The exercise calls for the lines from the one containing "Task: Tap the $4.70 price under the title" to the end of the data below to be output exactly, pictures excluded.

(Stored data entries)
%%

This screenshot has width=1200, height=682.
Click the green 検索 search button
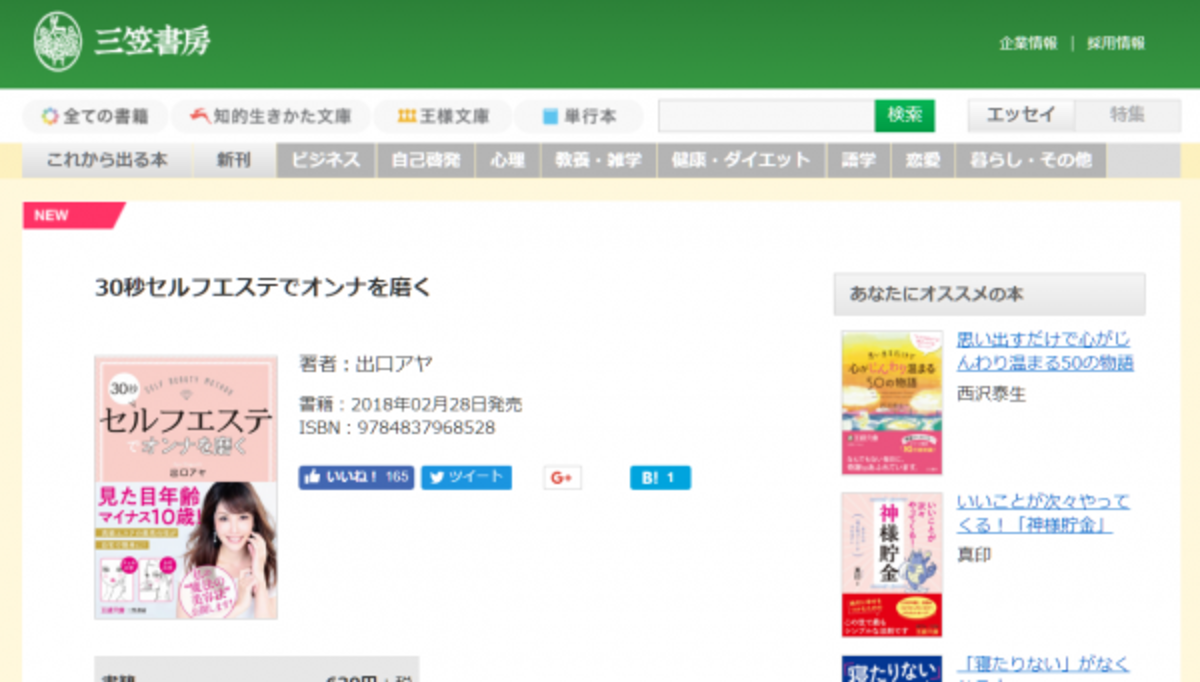click(905, 115)
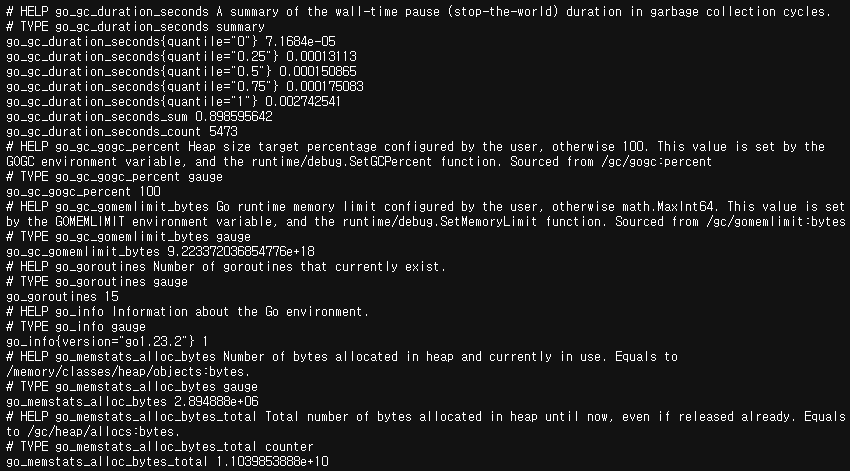Click the go_gc_gogc_percent 100 metric
Screen dimensions: 850x471
[83, 191]
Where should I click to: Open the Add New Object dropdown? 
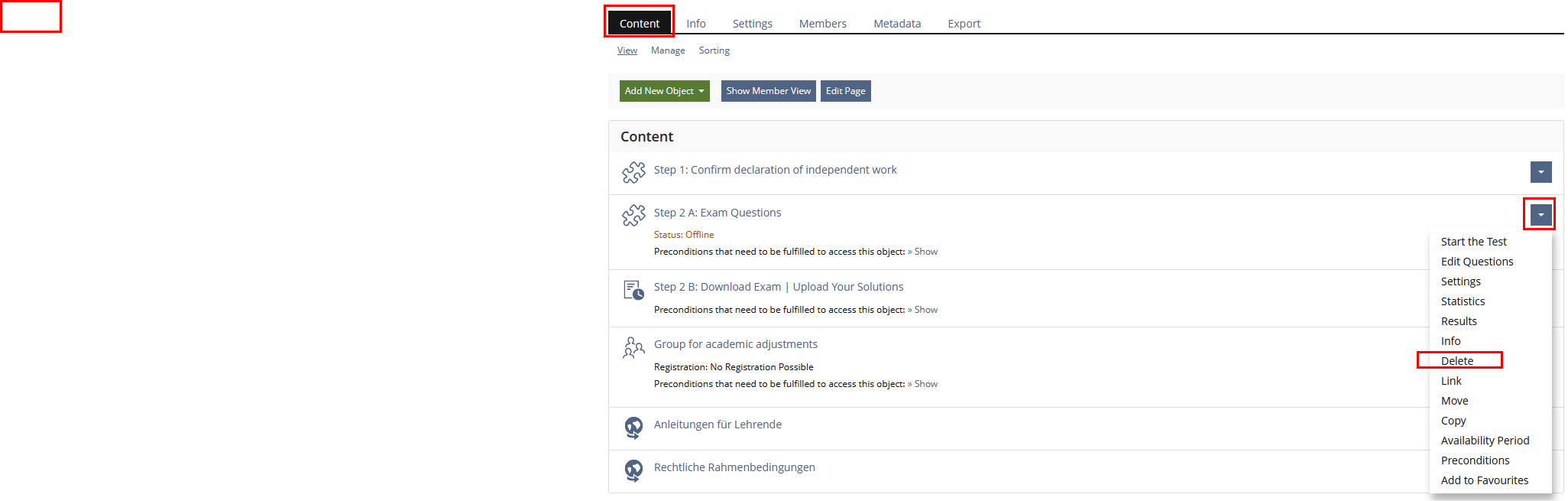click(664, 91)
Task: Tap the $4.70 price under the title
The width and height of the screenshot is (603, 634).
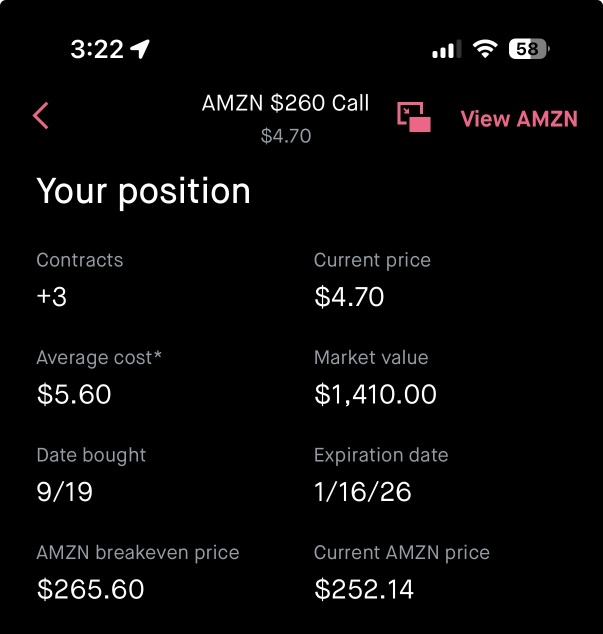Action: 286,136
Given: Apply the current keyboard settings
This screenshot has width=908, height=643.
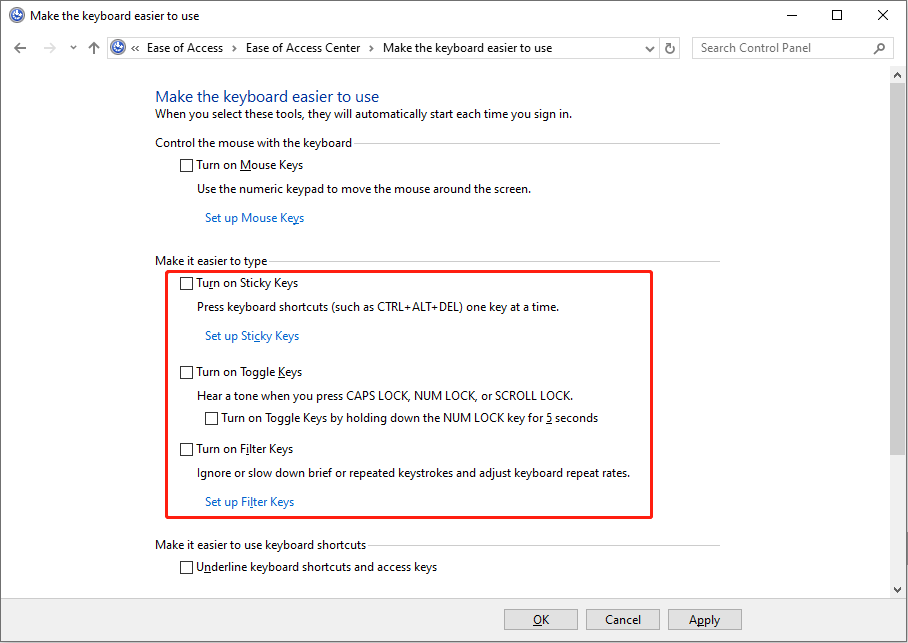Looking at the screenshot, I should click(704, 619).
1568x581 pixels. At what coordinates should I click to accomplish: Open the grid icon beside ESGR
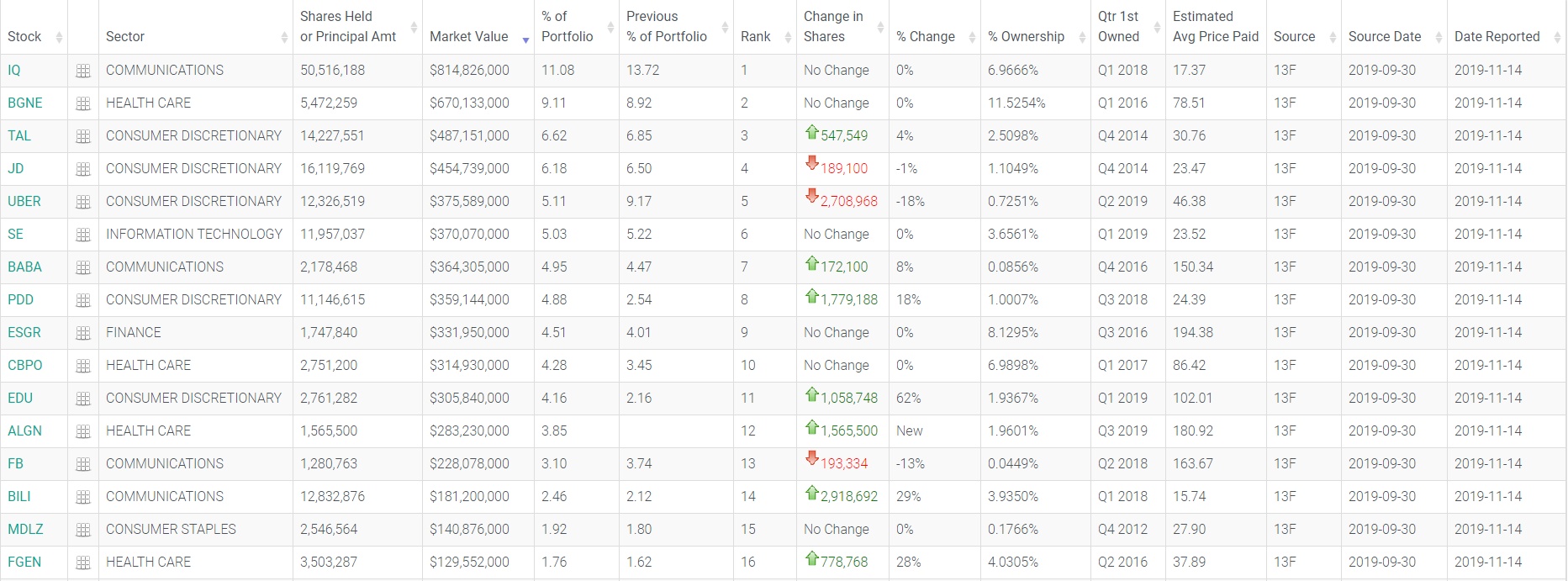pos(82,334)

%%

== Result of this exercise ==
Task: Tap the $4.70 price under the title
The width and height of the screenshot is (603, 634).
Action: 286,136
Given: Apply the current keyboard settings
This screenshot has width=908, height=643.
Looking at the screenshot, I should click(704, 619).
1568x581 pixels. At what coordinates should I click to accomplish: Open the grid icon beside ESGR
pos(82,334)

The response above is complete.